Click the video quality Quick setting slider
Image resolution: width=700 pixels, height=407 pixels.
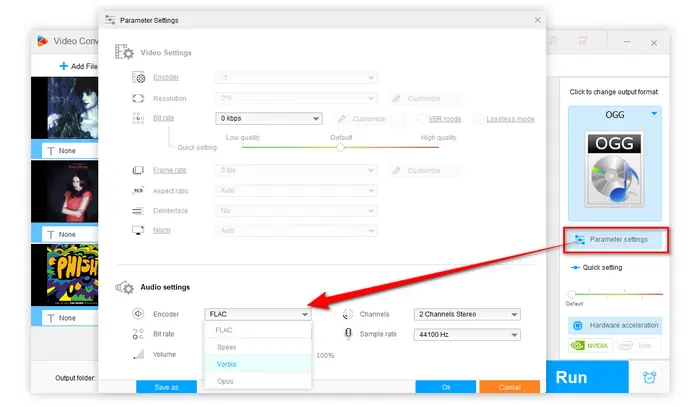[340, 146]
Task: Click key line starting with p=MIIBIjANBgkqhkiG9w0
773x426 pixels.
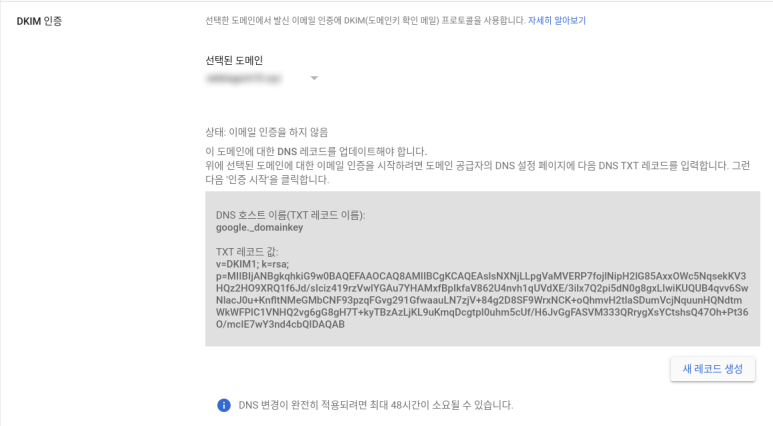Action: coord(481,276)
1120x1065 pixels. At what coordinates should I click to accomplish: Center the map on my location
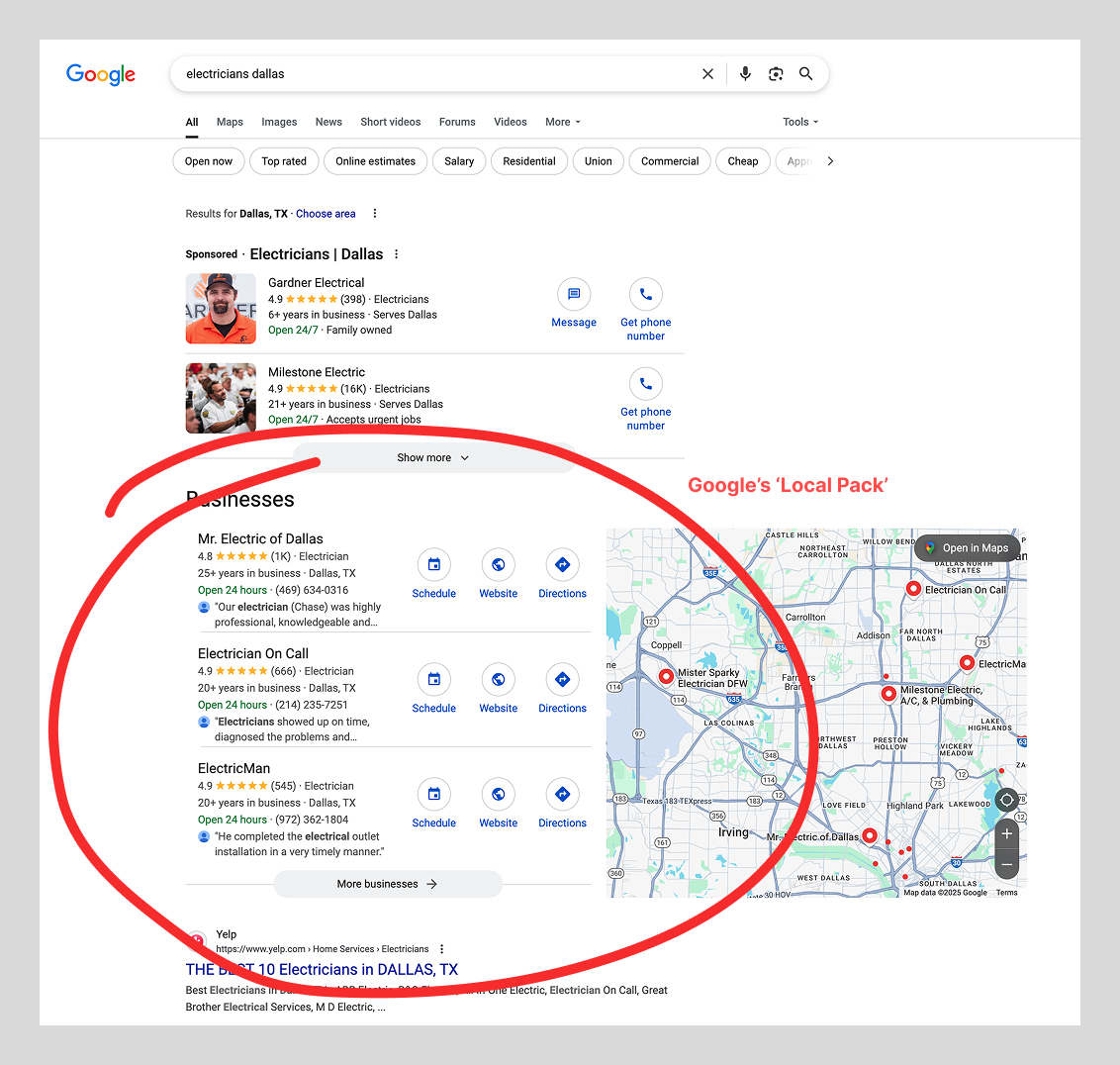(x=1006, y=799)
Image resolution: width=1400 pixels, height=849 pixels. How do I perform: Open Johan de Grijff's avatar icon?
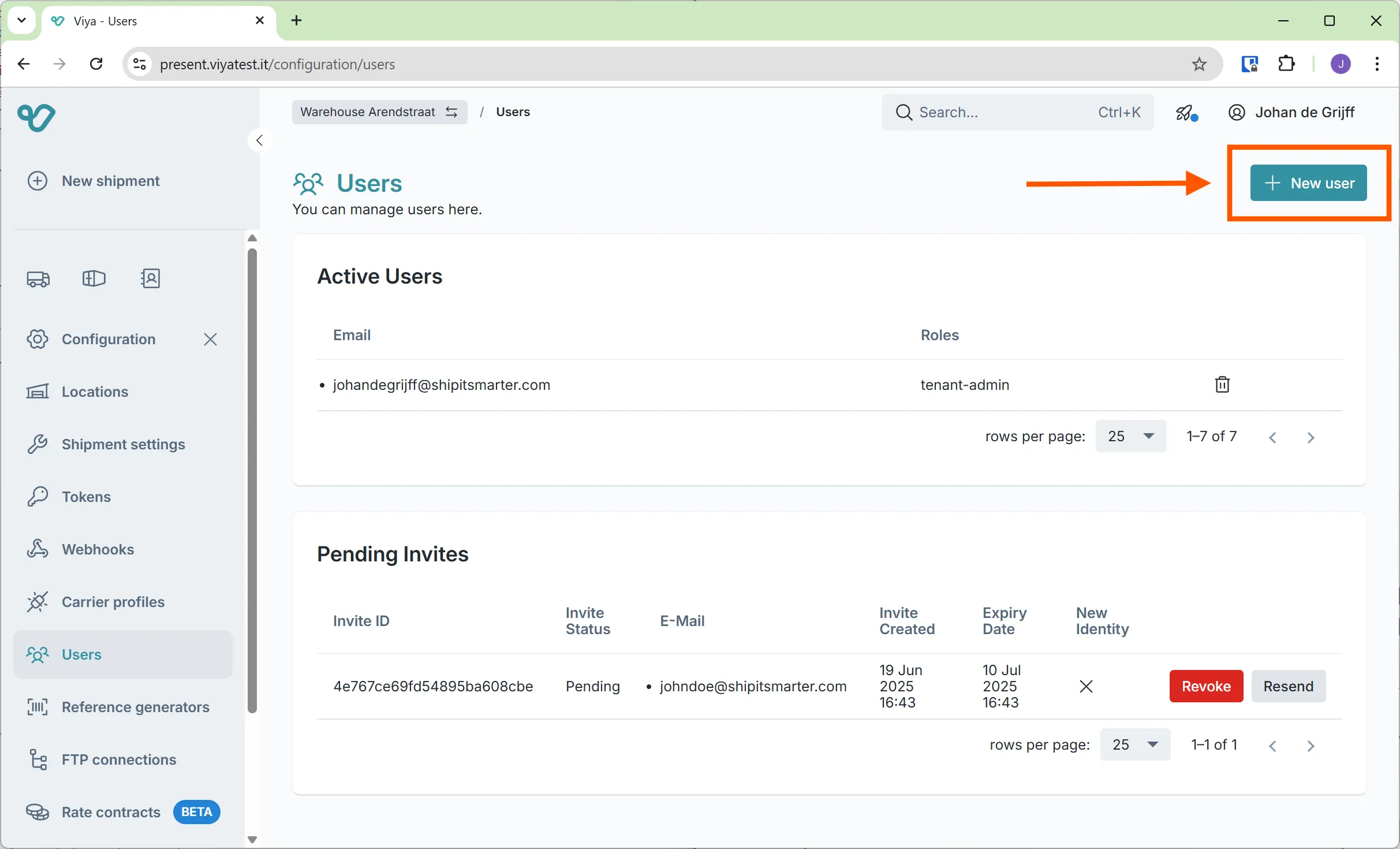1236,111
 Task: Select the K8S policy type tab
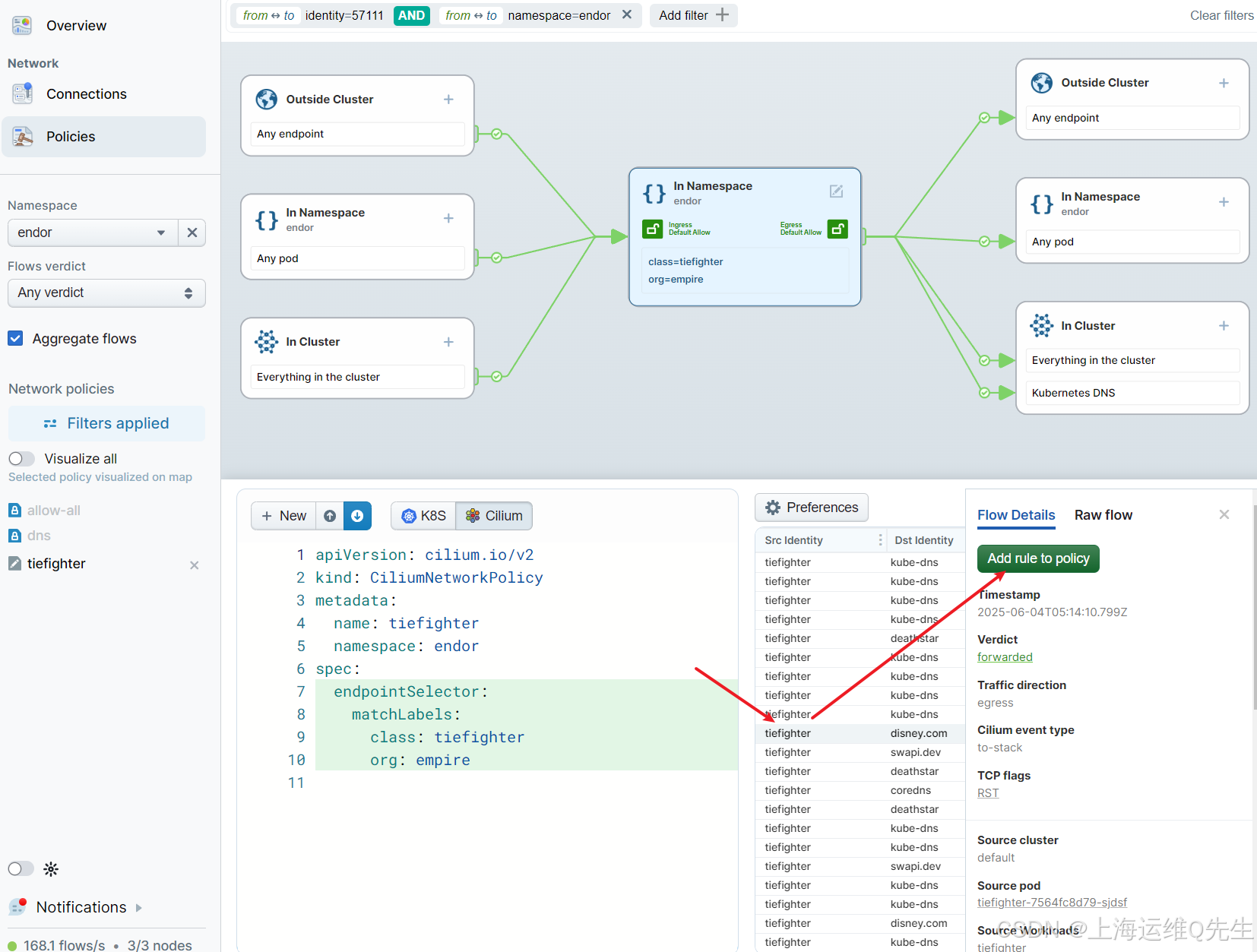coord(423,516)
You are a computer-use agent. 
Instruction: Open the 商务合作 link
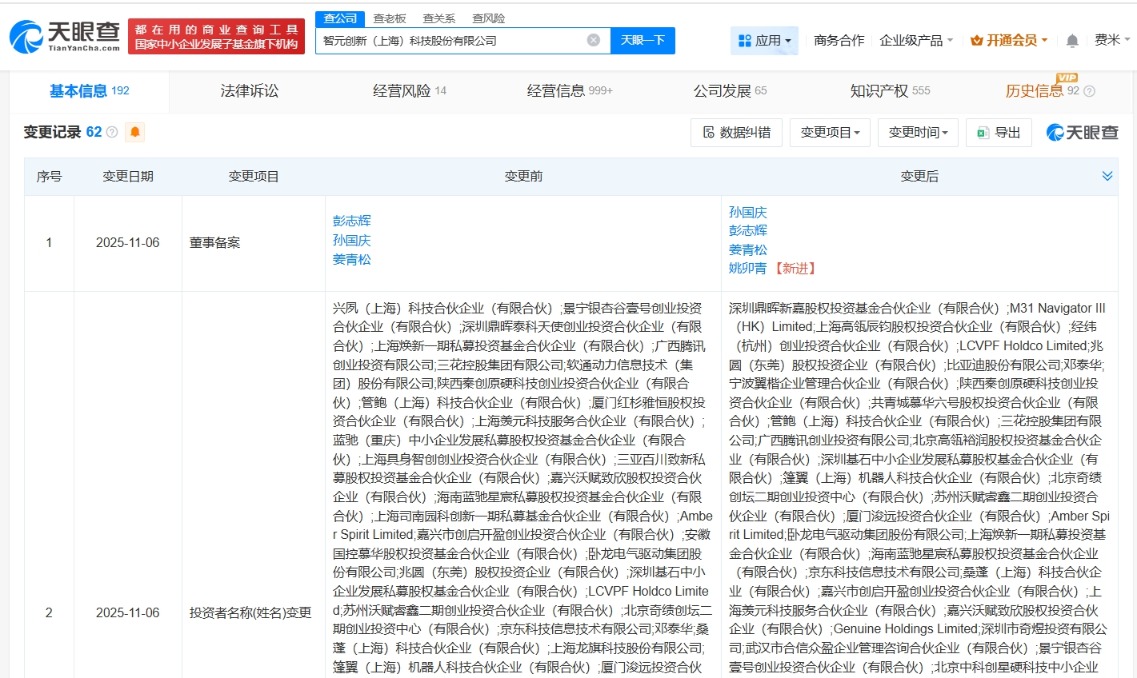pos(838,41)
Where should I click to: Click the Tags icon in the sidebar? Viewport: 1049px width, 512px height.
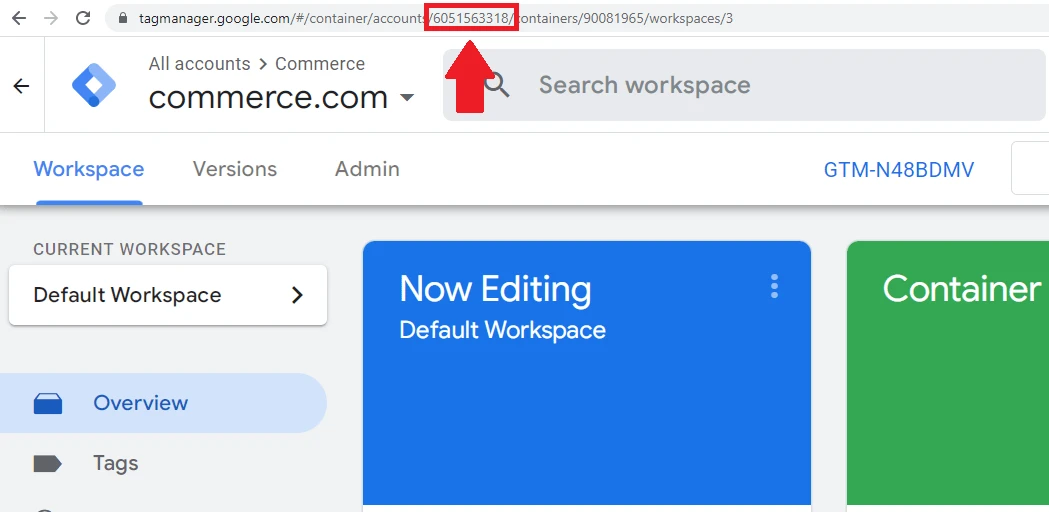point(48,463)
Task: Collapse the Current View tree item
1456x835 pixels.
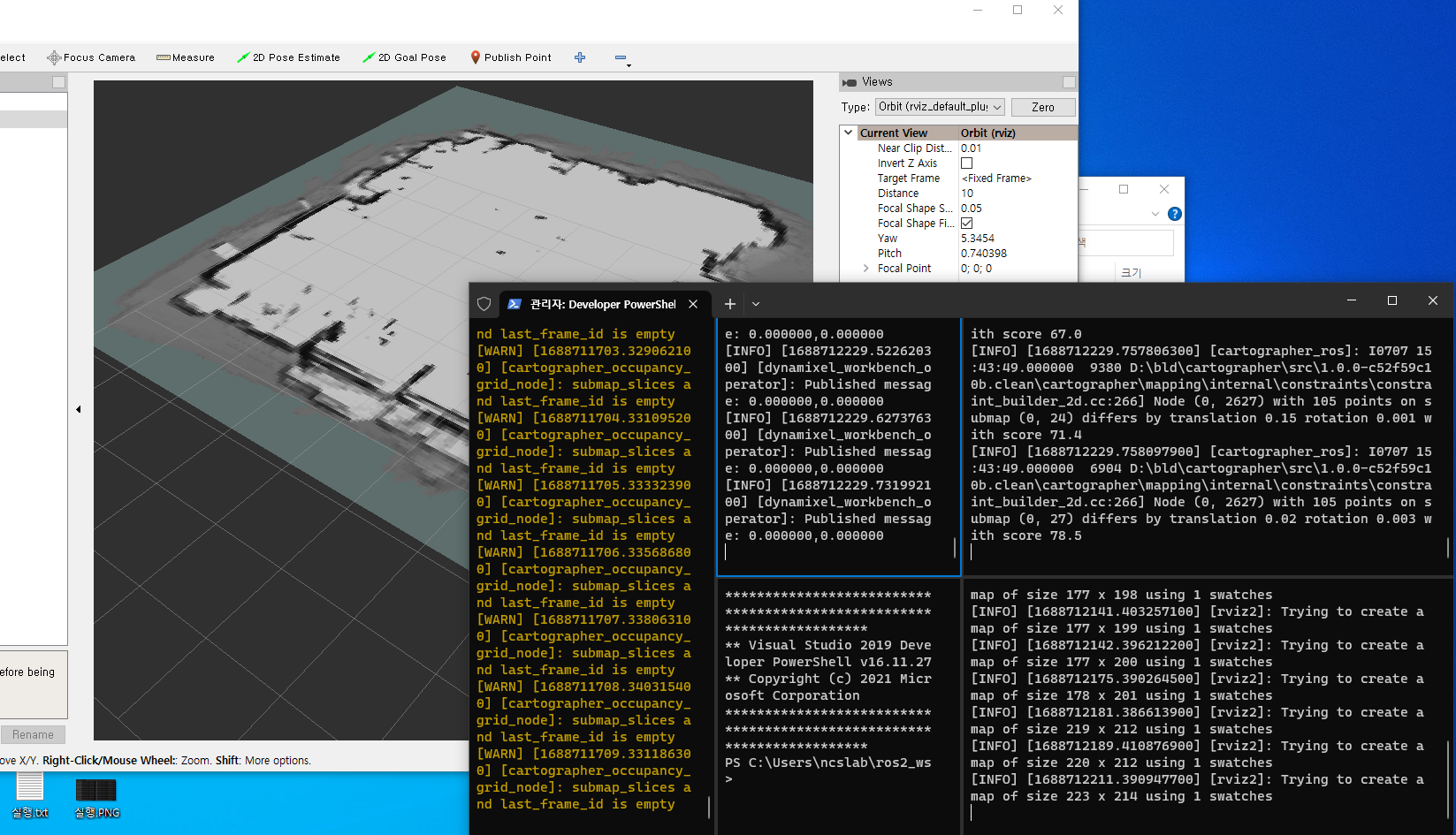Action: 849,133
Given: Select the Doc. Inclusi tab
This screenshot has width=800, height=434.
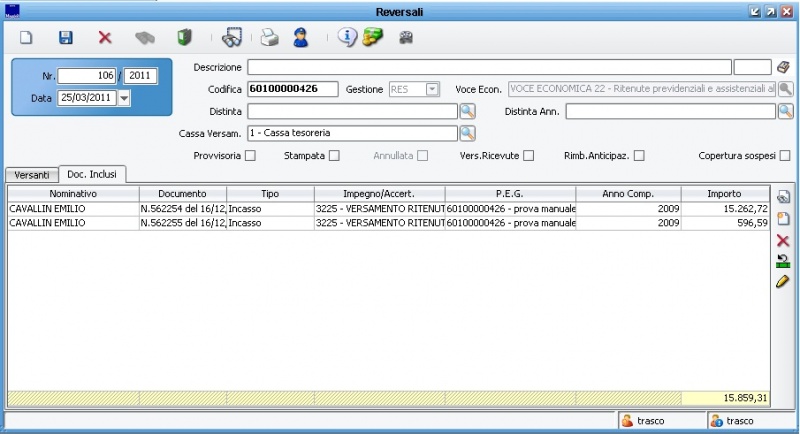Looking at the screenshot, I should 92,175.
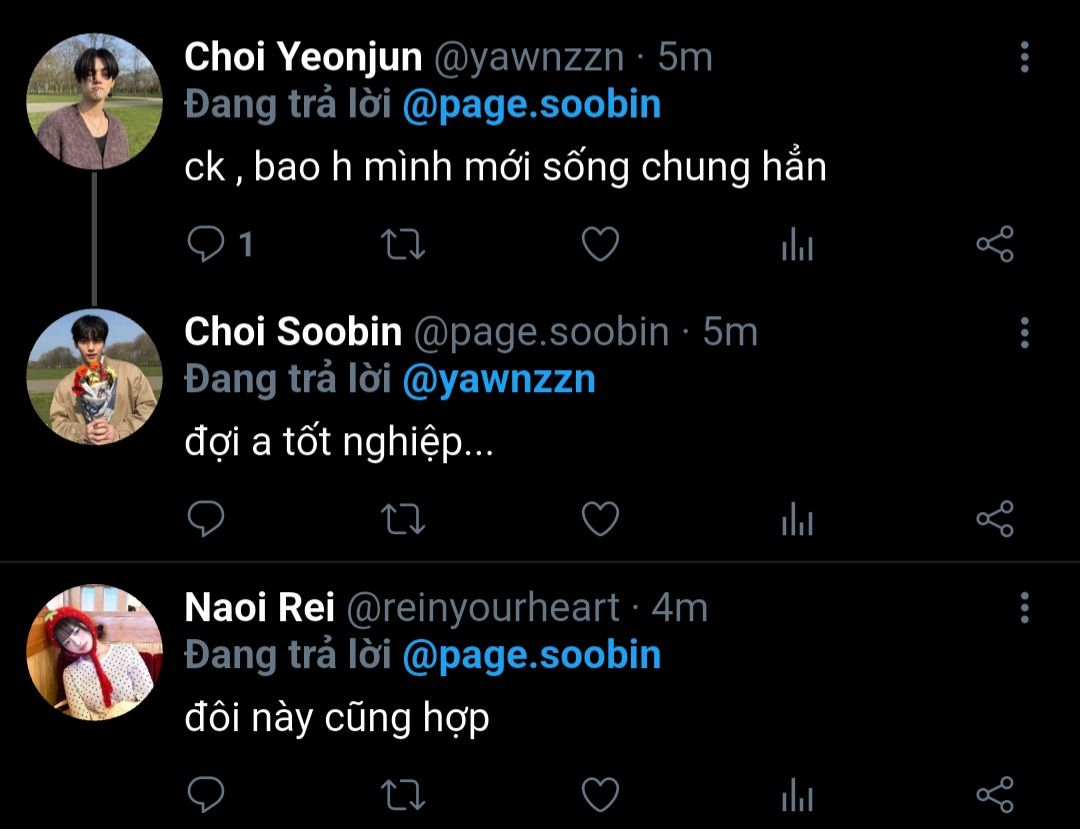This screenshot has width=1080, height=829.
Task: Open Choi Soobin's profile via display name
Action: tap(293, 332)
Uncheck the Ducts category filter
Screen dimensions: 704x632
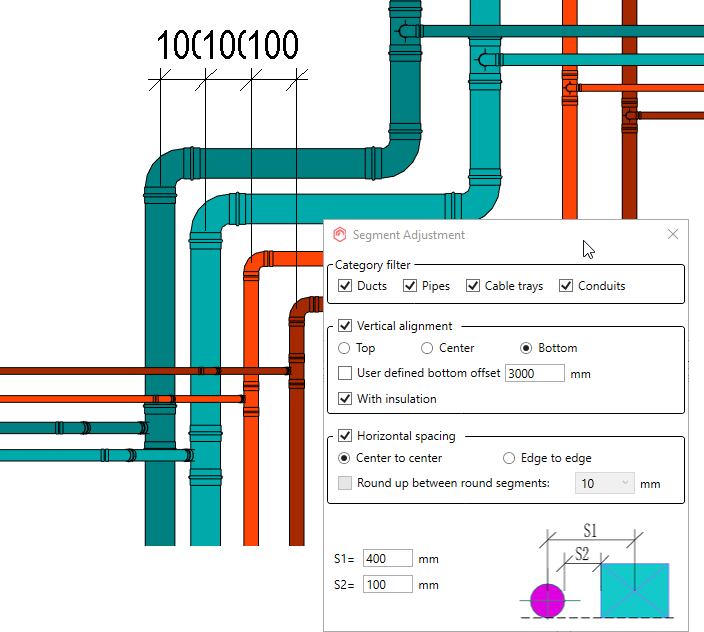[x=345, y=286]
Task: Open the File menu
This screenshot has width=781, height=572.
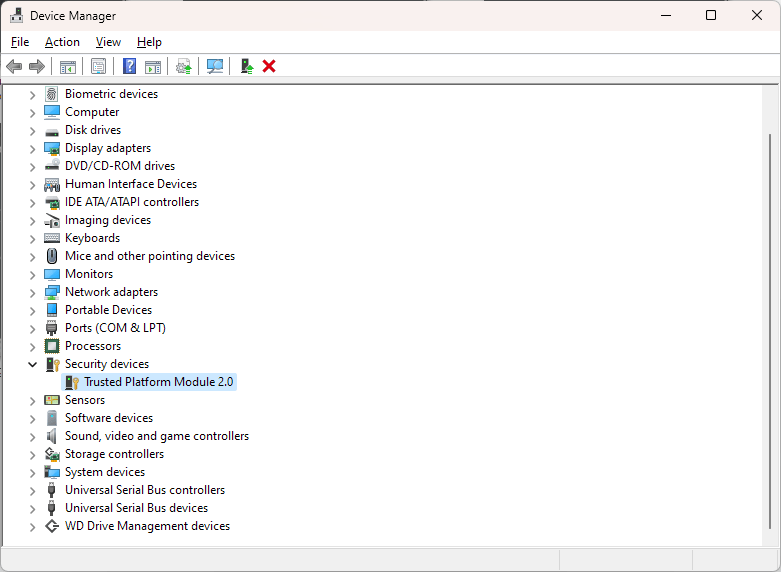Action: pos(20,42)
#####
**Objective**
Recast every line of the entries above as a JSON list of strings, one string per line, omitting blank lines and leaving the pictures out.

**Exercise result**
[
  "Click the video quality Quick setting slider",
  "Image resolution: width=700 pixels, height=407 pixels.",
  "[340, 146]",
  "Task: Click key line starting with p=MIIBIjANBgkqhkiG9w0",
  "773x426 pixels.",
  "Action: coord(481,276)",
  "1120x1065 pixels. At what coordinates should I click to accomplish: Center the map on my location",
  "(x=1006, y=799)",
  "Image resolution: width=1400 pixels, height=849 pixels. How do I perform: Open Johan de Grijff's avatar icon?",
  "1236,111",
  " Task: Select the K8S policy type tab",
  "coord(423,516)",
  "You are a computer-use agent. ",
  "Instruction: Open the 商务合作 link",
  "pos(838,41)",
  "Where should I click to: Click the Tags icon in the sidebar? Viewport: 1049px width, 512px height.",
  "point(48,463)",
  "Task: Collapse the Current View tree item",
  "1456x835 pixels.",
  "Action: 849,133",
  "Given: Select the Doc. Inclusi tab",
  "This screenshot has width=800, height=434.",
  "Looking at the screenshot, I should 92,175.",
  "This screenshot has width=1080, height=829.",
  "Task: Open Choi Soobin's profile via display name",
  "Action: tap(293, 332)",
  "Uncheck the Ducts category filter",
  "Screen dimensions: 704x632",
  "[x=345, y=286]",
  "Task: Open the File menu",
  "This screenshot has width=781, height=572.",
  "Action: pos(20,42)"
]